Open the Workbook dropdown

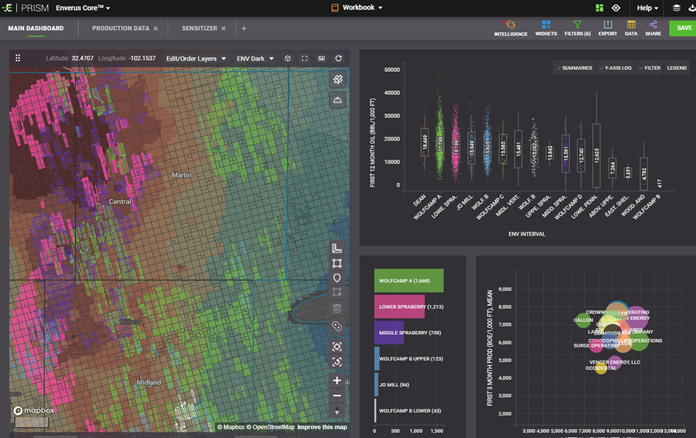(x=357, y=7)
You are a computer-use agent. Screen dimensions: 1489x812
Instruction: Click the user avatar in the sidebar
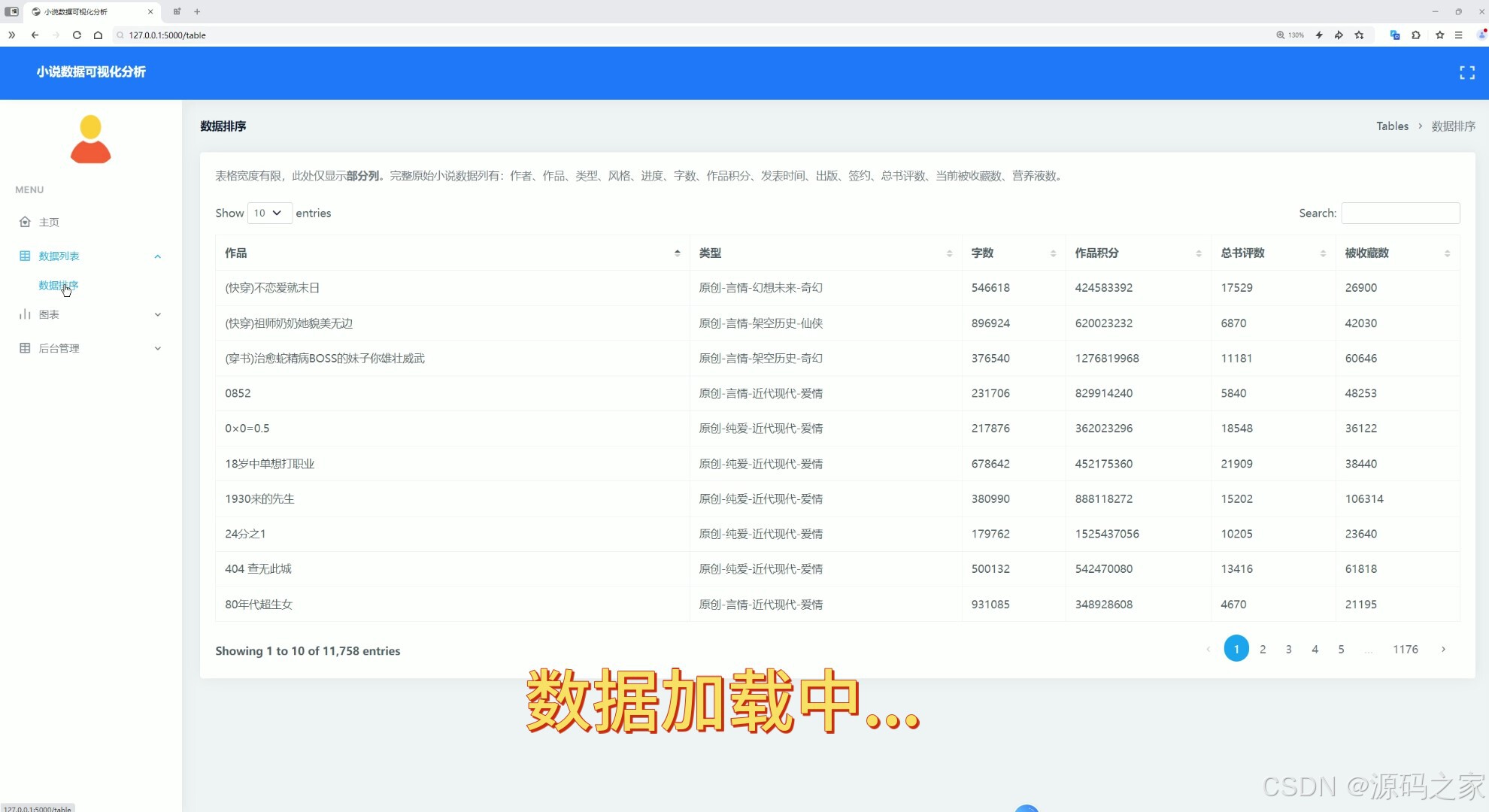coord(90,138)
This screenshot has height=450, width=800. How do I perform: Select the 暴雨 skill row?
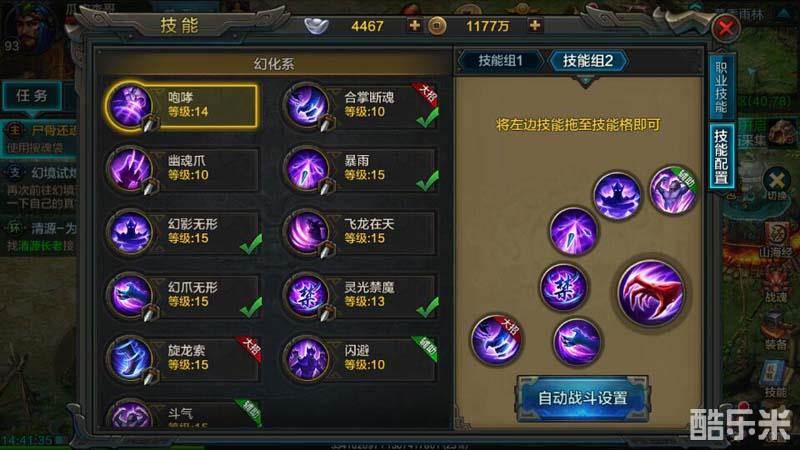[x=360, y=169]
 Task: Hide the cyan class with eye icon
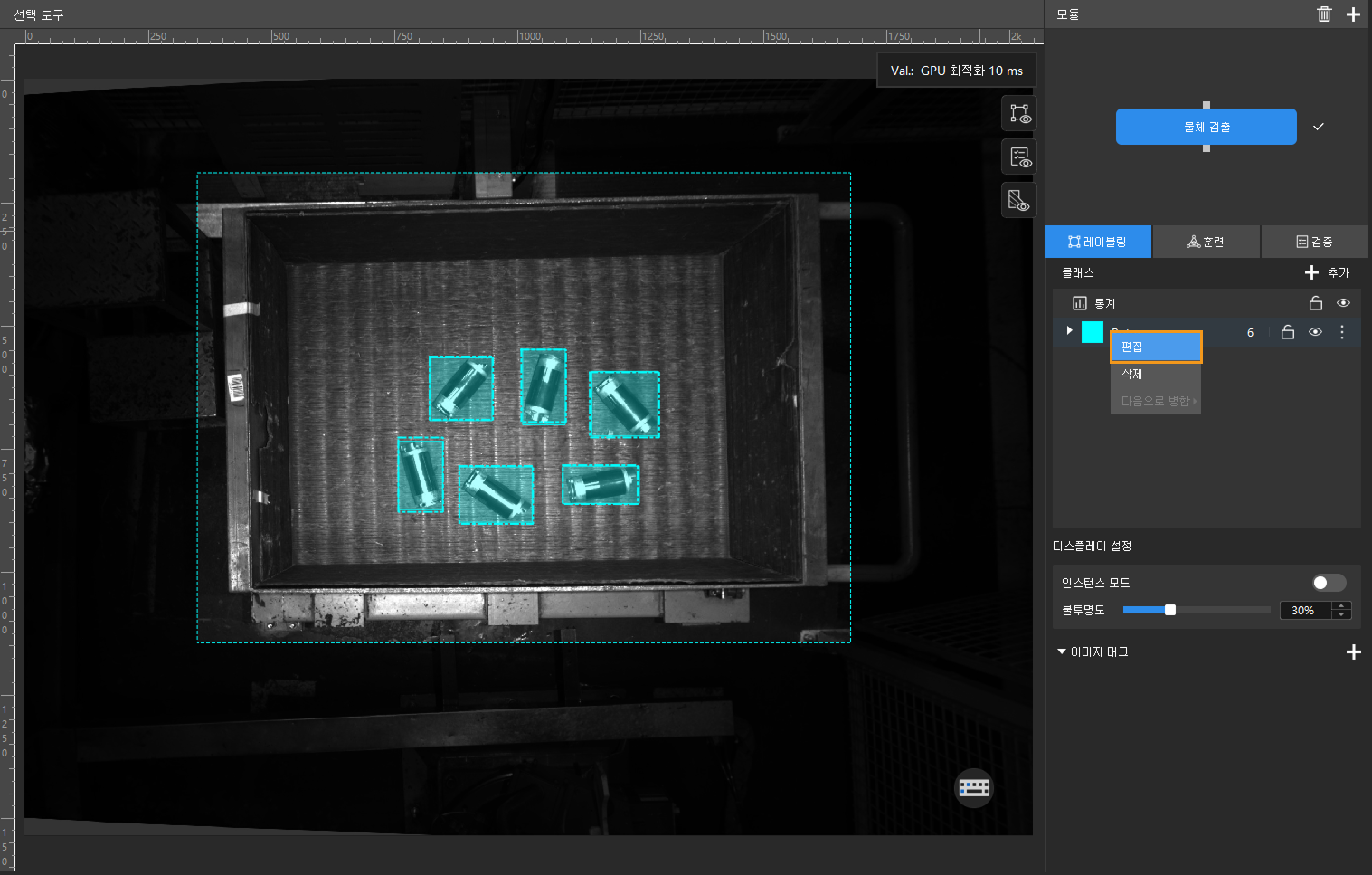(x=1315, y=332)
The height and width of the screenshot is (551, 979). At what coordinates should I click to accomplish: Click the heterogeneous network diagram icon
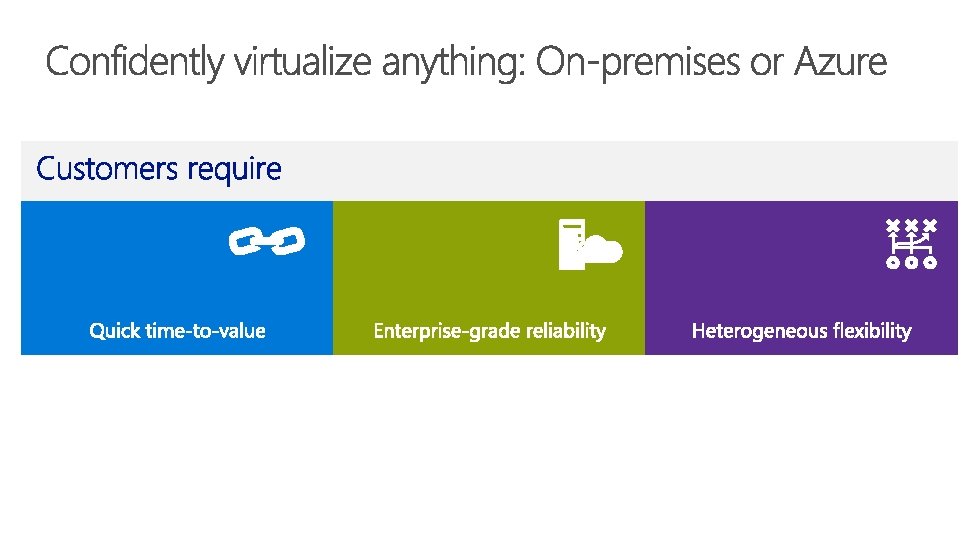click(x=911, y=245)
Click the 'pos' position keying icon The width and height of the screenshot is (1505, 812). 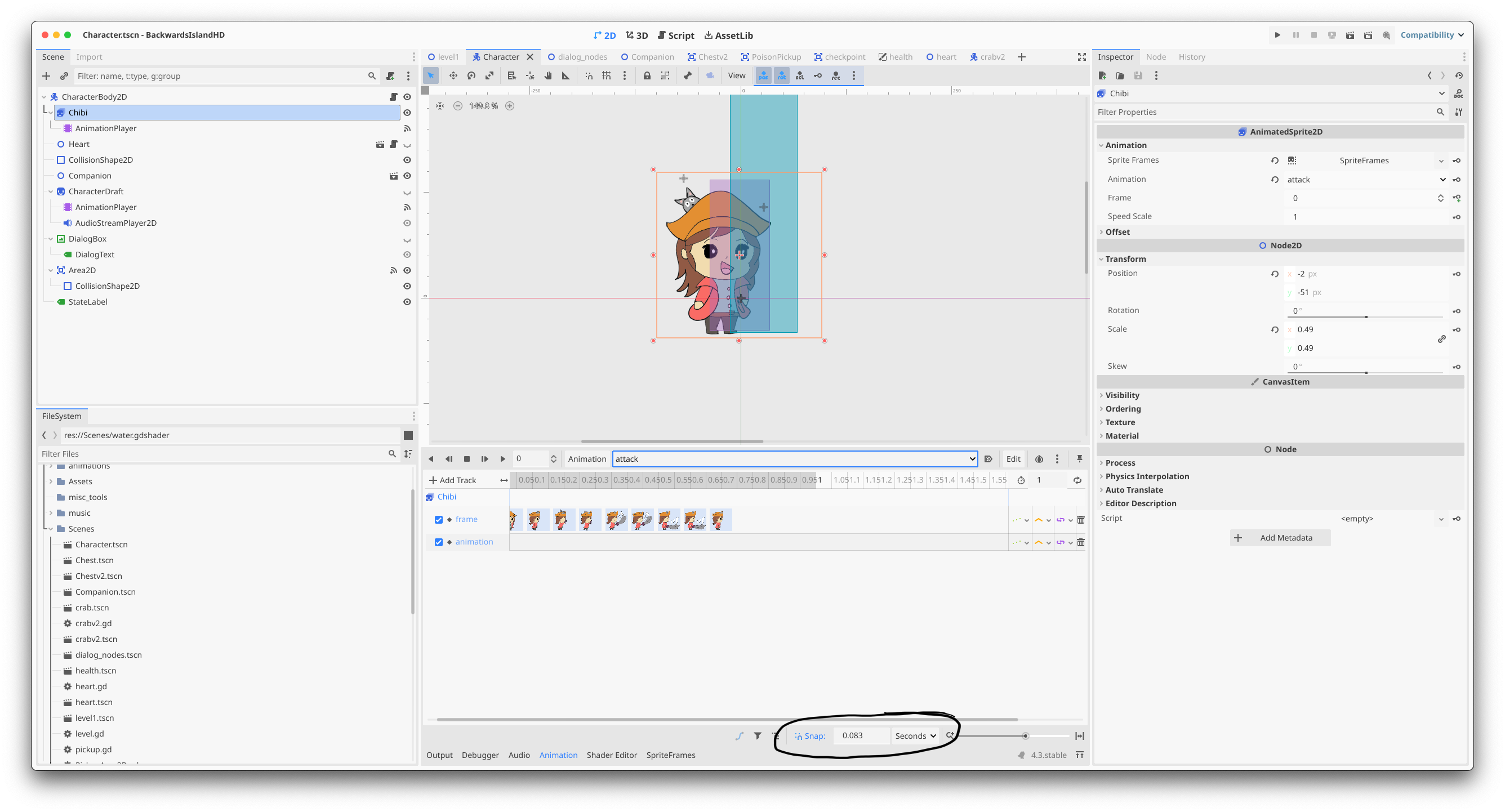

EXERCISE AIM :: Write out the whole listing above again, requests included, and shift each coordinate in the answers by adding 86 to every number. Leave out the pictures.

OUTPUT BELOW ::
Open the Workbook dropdown

(x=443, y=93)
You are a computer-use agent. Screen dimensions: 1489x812
Instruction: Click the user avatar in the sidebar
coord(176,224)
This screenshot has height=450, width=800. How do I perform: Select the 暴雨 skill row?
[x=446, y=255]
 Task: Hide the cyan class with eye icon
(x=1401, y=418)
The height and width of the screenshot is (551, 979). At what coordinates should I click to accomplish: Click the heterogeneous network diagram icon
click(x=997, y=331)
Click the 'pos' position keying icon The width and height of the screenshot is (1505, 812). 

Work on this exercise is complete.